La cancellazione del contributo di ricarica dei cellulari è il trionfo di un nuovo modello di democrazia “dal basso”. Grazie a Internet.
«The times they are a-changin’», cantava Bob Dylan, «i tempi stanno cambiando». La nascita e lo sviluppo della rete Internet hanno rimescolato le carte, trasferendo un po’ di potere alla gente comune. In uno dei numeri scorsi ci siamo occupati dei costi di ricarica dei telefonini, riferendo dell’iniziativa del giovane Andrea D’Ambra; alla fine, grazie a una straordinaria mobilitazione sul Web (la sua petizione ha raccolto oltre 800 mila adesioni) è stato possibile smuovere le istituzioni e abolire l’ingiusto contributo.
Ma cosa sarebbe potuto accadere qualche anno fa, senza Rete e senza posta elettronica? Il piccolo eroe della nostra grande storia avrebbe girato di casa in casa, per mesi e mesi, raccogliendo qualche migliaio di firme, che avrebbe presentato a un politico locale – probabilmente dopo diversi appuntamenti a vuoto – il quale avrebbe promesso di attivarsi presso il tal senatore/onorevole. Risultato finale: l’ennesima petizione sepolta in un cassetto.

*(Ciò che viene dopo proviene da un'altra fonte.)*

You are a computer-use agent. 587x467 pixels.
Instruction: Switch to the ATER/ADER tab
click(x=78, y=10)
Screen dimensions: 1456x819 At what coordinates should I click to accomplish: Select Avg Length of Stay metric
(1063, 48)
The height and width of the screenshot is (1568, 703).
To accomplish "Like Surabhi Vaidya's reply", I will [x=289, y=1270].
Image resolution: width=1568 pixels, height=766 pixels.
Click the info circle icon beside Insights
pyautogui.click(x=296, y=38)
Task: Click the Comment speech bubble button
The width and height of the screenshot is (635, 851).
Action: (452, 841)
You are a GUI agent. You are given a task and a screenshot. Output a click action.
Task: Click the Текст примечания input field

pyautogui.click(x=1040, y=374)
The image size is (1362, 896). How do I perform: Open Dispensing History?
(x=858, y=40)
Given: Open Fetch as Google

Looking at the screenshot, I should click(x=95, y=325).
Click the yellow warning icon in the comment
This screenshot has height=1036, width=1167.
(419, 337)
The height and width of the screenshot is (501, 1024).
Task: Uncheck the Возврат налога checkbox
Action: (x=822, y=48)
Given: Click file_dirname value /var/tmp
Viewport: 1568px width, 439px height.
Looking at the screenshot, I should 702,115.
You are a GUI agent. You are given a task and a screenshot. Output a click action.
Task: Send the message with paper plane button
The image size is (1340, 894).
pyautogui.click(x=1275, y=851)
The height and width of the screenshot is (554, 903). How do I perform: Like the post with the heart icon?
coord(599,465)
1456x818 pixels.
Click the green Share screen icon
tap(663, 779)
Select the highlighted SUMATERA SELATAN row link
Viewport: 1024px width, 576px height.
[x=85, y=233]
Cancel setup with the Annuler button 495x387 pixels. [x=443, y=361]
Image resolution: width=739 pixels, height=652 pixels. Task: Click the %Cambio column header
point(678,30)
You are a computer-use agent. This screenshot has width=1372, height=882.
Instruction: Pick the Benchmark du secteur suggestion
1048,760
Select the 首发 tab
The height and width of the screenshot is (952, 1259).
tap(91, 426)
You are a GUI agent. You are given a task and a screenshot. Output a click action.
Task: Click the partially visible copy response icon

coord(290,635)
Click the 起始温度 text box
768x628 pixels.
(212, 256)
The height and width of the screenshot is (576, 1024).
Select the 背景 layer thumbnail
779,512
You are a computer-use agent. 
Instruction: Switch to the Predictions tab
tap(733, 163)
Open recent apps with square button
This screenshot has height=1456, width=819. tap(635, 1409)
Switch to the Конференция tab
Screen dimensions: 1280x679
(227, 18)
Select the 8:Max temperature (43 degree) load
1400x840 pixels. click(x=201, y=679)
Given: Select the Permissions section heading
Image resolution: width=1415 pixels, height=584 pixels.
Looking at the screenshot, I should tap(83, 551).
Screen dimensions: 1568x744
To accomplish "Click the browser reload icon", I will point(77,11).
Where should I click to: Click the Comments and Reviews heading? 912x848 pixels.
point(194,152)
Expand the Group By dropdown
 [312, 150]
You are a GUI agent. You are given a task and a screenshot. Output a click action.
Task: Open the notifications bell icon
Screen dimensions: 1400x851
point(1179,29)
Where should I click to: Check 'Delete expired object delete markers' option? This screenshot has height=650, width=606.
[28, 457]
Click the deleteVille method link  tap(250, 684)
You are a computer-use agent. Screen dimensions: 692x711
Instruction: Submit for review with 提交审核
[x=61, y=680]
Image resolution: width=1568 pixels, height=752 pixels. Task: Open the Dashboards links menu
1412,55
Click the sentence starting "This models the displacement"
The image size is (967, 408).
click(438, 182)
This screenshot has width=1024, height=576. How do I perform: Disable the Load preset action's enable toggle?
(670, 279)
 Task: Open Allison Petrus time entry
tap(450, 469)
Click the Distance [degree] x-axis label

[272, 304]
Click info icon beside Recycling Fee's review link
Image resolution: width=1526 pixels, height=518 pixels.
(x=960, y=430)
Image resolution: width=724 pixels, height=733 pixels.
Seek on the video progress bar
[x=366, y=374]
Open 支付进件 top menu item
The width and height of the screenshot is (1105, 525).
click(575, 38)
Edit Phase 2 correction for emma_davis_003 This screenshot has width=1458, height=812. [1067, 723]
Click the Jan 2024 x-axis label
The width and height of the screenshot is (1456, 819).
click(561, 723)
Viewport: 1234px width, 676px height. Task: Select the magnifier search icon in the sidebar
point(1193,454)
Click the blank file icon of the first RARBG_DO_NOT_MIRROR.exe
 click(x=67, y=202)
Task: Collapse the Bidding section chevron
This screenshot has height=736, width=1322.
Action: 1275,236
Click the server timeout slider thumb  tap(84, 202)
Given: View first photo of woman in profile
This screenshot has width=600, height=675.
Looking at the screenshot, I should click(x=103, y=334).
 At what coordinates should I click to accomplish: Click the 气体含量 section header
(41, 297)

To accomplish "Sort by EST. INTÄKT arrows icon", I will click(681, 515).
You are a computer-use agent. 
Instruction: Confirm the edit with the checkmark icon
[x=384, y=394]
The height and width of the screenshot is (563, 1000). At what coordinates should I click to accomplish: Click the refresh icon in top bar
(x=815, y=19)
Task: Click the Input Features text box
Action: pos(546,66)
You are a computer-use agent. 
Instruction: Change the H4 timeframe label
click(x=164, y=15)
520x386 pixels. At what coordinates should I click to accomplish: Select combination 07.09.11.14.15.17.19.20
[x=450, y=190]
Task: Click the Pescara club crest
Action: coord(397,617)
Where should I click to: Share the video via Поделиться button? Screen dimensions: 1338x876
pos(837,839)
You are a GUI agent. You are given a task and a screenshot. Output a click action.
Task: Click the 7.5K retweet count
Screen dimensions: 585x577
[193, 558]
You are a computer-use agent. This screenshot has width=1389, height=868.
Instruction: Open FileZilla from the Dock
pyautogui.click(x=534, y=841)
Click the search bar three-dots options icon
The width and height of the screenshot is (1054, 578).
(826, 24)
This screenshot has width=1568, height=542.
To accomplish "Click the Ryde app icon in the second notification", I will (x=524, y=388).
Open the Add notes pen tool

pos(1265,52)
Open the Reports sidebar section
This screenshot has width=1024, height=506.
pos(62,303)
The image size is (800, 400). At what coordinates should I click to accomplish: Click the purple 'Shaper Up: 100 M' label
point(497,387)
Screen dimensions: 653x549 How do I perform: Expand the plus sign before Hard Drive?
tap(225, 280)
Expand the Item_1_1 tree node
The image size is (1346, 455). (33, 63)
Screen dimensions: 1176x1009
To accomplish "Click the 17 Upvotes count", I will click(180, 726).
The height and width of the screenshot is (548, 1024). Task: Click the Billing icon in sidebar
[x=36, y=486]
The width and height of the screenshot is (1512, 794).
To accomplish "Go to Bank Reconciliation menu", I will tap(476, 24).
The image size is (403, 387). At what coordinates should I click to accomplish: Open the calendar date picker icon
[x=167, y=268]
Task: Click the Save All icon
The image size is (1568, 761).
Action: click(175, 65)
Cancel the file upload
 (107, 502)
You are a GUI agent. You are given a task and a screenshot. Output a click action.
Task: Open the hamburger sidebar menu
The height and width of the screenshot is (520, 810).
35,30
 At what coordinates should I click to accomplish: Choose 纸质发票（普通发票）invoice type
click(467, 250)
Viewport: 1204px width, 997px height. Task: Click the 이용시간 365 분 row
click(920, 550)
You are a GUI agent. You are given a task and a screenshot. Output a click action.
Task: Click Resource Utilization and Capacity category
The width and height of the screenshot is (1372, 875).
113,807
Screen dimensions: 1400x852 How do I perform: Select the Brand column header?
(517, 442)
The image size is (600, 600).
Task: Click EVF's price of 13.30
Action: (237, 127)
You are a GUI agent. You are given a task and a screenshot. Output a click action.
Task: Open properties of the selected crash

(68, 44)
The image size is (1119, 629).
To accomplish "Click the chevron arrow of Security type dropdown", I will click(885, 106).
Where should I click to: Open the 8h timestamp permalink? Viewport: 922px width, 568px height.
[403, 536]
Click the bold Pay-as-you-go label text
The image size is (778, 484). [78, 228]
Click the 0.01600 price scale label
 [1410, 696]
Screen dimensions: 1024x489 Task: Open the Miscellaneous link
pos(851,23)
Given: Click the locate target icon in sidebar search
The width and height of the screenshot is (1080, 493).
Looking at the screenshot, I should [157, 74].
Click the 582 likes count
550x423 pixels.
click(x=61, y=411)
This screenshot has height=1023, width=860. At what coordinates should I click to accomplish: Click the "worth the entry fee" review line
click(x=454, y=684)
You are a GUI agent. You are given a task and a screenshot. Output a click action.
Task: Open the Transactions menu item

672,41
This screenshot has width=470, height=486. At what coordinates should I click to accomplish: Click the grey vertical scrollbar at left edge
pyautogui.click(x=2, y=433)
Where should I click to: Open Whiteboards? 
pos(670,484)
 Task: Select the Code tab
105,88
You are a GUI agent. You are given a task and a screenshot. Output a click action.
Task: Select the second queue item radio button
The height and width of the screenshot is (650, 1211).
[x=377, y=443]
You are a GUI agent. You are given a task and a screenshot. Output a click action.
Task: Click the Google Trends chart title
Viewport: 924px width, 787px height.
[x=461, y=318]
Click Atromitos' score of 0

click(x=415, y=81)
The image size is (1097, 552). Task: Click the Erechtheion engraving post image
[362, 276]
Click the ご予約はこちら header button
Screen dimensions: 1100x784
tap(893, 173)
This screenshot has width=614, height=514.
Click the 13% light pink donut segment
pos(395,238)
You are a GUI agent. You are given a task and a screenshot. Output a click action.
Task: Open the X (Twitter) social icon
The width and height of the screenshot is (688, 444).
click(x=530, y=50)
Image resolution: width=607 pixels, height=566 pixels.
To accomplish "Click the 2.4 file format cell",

Invece siamo qui a raccontare un finale diverso: l’indignazione di un singolo che si fonde telematicamente insieme a quella di altre centinaia di migliaia di individui, fino a provocare un’onda di riprovazione gigantesca – cavalcata dal buon Bersani e da molti altri che si sono attribuiti la paternità dell’iniziativa – che sembrerebbe aver spazzato via l’odioso balzello (il condizionale è d’obbligo, meglio non sottovalutare i tempi della politica e la possibile reazione delle compagnie telefoniche).
Un insperato lieto fine che dovrebbe farci riflettere e darci un po’ di speranza per un futuro nel quale saremo sempre meno in balia dell’arrogante di turno. «Perché il perdente adesso sarà il vincente di domani, perché i tempi stanno cambiando».
ARGOMENTO SEMPLICE (?)
Oltre all’abolizione dei contributi di ricarica per le carte prepagate, il “pacchetto Bersani” contiene altre interessanti norme che riguardano da vicino il settore delle comunicazioni. Per i cellulari, sparisce la scadenza dei crediti, che obbligava a ricaricare la scheda almeno una volta l’anno e le offerte tariffarie per i telefonini dovranno evidenziare chiaramente ogni voce che compone il costo effettivo.
Per ciò che concerne i contratti stipulati con operatori di telefonia fissa e mobile, di accesso Adsl a Internet e di pay-per-view, si potrà recedere in qualsiasi momento e senza spese non giustificate da costi effettivi (oggi quasi tutti i gestori richiedono una durata minima di 12/18 mesi); l’obbligo di preavviso non potrà essere superiore a 30 giorni.
Molti si chiedono se le nuove norme sono già in vigore, ma la risposta è no. Per l’abolizione dei contributi di ricarica le compagnie telefoniche hanno a disposizione 30 giorni di tempo, dalla data di pubblicazione del decreto sulla Gazzetta ufficiale, per adeguare le tariffe, mentre le modalità attuative delle nuove disposizioni sui contratti dovranno essere definite dall’Autorità garante per le comunicazioni.